**Work order**
Throughout the listing below, copy each line containing "will".
Content starts
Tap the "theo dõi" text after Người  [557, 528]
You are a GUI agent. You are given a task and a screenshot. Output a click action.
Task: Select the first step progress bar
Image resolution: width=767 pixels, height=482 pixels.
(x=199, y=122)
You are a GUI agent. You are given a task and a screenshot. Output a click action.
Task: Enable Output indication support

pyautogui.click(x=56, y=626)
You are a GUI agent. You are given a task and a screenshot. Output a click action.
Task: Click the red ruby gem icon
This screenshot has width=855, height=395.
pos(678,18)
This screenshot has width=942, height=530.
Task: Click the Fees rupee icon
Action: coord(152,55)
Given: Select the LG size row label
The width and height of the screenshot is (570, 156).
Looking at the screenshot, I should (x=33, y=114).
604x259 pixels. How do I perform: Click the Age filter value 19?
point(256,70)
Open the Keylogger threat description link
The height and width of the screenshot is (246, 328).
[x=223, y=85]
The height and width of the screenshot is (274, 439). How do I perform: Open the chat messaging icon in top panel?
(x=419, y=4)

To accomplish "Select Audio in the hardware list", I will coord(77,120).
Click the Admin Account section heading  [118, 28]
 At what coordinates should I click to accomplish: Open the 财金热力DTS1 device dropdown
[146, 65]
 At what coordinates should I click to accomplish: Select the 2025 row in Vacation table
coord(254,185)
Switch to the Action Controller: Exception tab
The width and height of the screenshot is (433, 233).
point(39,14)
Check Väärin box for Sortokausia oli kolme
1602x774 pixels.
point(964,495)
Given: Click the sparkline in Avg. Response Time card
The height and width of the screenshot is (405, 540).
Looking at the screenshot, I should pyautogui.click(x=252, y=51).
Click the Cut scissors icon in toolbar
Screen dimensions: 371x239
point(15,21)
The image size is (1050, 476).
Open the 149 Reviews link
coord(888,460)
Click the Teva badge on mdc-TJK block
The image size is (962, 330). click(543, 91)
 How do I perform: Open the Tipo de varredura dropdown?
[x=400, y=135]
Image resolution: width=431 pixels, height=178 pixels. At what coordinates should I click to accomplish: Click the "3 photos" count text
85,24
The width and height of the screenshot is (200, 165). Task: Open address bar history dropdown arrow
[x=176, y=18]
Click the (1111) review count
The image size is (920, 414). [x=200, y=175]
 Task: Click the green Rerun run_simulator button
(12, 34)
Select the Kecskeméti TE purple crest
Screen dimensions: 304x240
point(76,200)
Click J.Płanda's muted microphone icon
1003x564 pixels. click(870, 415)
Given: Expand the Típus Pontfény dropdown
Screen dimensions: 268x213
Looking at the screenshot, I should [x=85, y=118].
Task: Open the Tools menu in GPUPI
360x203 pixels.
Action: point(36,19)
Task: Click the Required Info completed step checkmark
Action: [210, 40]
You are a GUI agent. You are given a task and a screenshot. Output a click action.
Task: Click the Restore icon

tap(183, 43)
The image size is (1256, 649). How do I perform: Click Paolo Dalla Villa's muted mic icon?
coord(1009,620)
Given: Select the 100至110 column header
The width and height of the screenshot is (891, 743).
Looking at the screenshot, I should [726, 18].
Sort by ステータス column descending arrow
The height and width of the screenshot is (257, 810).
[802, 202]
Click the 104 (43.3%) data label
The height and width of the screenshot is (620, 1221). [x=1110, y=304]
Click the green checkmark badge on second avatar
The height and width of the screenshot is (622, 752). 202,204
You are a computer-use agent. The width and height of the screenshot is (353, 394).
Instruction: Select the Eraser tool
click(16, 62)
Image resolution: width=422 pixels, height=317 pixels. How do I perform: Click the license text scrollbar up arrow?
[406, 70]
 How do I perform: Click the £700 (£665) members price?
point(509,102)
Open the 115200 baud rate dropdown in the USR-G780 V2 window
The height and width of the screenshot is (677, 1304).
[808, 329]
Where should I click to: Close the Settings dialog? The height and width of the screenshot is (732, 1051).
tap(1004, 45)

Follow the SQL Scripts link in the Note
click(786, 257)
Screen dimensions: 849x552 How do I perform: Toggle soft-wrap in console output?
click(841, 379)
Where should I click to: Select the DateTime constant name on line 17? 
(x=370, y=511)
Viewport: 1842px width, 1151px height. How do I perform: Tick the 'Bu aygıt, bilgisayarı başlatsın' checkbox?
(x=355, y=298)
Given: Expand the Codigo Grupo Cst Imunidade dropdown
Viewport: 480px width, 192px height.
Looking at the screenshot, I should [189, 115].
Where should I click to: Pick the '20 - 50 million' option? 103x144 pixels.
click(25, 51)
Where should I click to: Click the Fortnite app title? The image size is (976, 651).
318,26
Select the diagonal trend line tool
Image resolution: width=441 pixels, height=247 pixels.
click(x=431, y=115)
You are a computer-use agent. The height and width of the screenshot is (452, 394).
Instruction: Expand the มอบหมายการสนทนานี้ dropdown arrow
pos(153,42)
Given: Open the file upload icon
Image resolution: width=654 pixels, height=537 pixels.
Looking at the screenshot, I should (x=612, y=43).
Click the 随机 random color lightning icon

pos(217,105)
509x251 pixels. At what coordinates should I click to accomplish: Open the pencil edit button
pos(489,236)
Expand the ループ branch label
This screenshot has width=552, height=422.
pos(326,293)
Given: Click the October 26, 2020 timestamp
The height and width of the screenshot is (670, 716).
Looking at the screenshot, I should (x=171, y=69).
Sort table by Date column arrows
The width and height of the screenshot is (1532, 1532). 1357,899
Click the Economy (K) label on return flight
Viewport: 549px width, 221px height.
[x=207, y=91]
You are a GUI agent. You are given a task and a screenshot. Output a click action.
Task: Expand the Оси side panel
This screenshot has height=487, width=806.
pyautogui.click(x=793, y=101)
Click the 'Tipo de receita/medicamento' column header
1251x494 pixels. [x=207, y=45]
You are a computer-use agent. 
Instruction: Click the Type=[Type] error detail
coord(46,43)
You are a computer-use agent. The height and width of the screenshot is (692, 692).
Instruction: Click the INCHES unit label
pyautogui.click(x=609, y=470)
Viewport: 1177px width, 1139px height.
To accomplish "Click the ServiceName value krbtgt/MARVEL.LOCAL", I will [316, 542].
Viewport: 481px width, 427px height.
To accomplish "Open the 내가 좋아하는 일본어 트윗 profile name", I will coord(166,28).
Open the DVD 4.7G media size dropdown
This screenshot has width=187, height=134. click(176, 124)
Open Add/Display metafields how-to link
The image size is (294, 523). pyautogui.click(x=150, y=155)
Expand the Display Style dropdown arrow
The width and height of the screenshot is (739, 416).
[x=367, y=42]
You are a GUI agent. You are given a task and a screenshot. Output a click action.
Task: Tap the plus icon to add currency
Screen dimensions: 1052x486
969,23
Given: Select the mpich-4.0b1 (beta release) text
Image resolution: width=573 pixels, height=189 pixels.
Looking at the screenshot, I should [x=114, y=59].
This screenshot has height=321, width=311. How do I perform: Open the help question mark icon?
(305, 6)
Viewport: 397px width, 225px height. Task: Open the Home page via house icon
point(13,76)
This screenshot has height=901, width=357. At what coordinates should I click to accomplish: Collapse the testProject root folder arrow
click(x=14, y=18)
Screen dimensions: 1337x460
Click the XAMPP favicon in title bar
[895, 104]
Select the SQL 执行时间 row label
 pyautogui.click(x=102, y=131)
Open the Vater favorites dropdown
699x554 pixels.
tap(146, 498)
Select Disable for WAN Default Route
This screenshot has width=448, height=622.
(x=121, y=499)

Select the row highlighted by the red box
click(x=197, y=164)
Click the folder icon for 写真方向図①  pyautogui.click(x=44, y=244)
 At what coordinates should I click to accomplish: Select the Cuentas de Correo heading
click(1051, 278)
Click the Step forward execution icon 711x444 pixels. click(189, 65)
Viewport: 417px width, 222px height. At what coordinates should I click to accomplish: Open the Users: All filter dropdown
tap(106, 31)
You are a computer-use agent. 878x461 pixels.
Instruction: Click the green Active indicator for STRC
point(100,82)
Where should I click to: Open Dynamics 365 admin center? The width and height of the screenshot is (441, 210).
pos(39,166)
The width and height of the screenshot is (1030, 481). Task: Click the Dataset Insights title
Content ends
**Answer box**
To accomplish "Select Audio in the hardware list", I will coord(77,120).
To accomplish "Click the ServiceName value krbtgt/MARVEL.LOCAL", I will [316, 542].
To accomplish "Open the 내가 좋아하는 일본어 트윗 profile name", I will coord(166,28).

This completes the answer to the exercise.